In February summer blooming clematis can be hard pruned, so can wisteria and grapes.
If the weather is mild, begin to plant hardy perennials. Plant your lilies in late Feb. March.

Start cleaning up your plants. In the rock garden, mulch with a fresh top dressing of sand, grit and leafmold.

In your fruit garden
Rhubarb Lift and divide, or plant new varieties in rich, deep soil.
Finish planting and pruning your trees and bushes .
Do not do so in severe freezing weather. Burn all prunings, and make sure your shears remain sterile.

Dormant oil spray fruit trees, weather permitting.
Inspect stored fruit and remove the spoilage.
Apply a winter fertilizer to strawberries, gooseberries and currants.
Prune back gooseberries to two or three buds. Prune blueberries, selectively removing about a third of the oldest shoots.
Start fertilizer applications on fruit trees. Make sure young trees are mulched.
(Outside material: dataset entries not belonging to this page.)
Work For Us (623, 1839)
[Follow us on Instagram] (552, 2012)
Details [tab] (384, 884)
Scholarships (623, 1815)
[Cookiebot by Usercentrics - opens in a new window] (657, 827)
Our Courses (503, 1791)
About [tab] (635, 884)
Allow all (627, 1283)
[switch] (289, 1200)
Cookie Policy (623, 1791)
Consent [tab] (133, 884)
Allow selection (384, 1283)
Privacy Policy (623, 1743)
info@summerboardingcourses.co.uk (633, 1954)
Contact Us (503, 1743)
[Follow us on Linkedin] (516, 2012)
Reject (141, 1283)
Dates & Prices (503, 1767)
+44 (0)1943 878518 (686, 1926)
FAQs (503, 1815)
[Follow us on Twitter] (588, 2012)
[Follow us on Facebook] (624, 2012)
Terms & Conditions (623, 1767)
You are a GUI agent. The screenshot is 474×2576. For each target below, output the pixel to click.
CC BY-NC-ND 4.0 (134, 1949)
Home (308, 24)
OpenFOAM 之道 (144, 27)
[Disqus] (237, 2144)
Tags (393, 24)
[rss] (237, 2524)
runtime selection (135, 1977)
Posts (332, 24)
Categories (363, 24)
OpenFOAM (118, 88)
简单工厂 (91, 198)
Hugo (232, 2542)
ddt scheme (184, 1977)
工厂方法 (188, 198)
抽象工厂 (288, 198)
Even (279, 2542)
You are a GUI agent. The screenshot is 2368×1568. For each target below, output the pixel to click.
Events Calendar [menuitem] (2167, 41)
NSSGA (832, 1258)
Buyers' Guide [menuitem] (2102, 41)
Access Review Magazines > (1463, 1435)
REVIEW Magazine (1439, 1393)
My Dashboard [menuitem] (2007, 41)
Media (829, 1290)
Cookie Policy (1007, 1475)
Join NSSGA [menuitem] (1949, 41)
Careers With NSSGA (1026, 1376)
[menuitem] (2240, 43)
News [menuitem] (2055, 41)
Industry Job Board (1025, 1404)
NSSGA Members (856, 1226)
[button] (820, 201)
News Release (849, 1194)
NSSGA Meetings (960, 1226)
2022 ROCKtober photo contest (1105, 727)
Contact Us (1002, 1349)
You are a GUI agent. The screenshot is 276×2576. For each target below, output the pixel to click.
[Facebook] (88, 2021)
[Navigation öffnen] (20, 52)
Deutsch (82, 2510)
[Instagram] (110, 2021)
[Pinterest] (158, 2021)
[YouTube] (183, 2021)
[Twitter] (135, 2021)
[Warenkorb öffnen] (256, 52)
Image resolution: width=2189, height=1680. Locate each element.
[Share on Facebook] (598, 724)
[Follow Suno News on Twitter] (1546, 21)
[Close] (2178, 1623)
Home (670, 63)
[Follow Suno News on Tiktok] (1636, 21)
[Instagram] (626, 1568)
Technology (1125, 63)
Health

February can bring some of our coldest weather.
Prune to the ground all fruited autumn fruiting raspberries. Tip summer fruiting varieties.
Protect or cover with fabric cloth your strawberries. Begin work on your blackberry/cane fruit.
Be prepared to start spraying copper fungicides or lime sulpher -- next month.

In the vegetable garden
Continue harvesting your root vegetables, mulch the carrots and parsnips against freezing. Plan next years garden. Clear any spent vegetables, weeds, apply mulch and manures.

I often cover some of my garden areas with polythene, held down with two by fours or rocks. This will keep the soil dry and friable for later tilling. The same trick applies to where one wants to plant dormant trees. Often the soil is so wet that is hard to plant. Cover your proposed planting areas in December with such material, and when the plants arrive you can plant! The soil will also be warmer.

If you have vegetables under cloches -- protect from freezing.

In February start sowing cool season spinach, plant shallots. Place seed potatoes in a light and frost free place, allow to sprout. Begin to fertilize the vegetable garden with a 5-10-10 type fertilizer.



"Winter sounds like a warm fire crackling.
Winter looks like thousands of diamonds on the ground.
Winter feels like cold faces and hands.
Winter smells like cold, fresh breezes.
Winter tastes like warm chocolate chip cookies dipped in hot chocolate."

Sarah Davidson

Winter is a time of glistening berries, hollies bedecked, Pyracantha that beckon to the birds. It is a time to take pleasure in the patterns of frost upon leaves. Their may be few flowers in this season but the seed heads of clematis, ornamental grasses still grace the garden.

The reds of Nandina, Bergenia and many others are brought by the winter cold. So are many other variegations. One garden here in Sequim has few flowers, but come every winter does it ever stand out. It is a bright mixture of Eunymous, Red twig Dogwoods, Skimmia teamed with others lift the spirits.

Christmas Hellebore

In February Snowdrops (Galanthus) make their showy appearance, partnered with the winter- red leaves of Bergenia is a wonderful combination. Later when the bulb becomes untidy the foliage is submerged by the new leaves of the Bergenia.

It is also a time of magic for the grasses, the seeds heads are tawny gold and icicles of frost glow in winter light.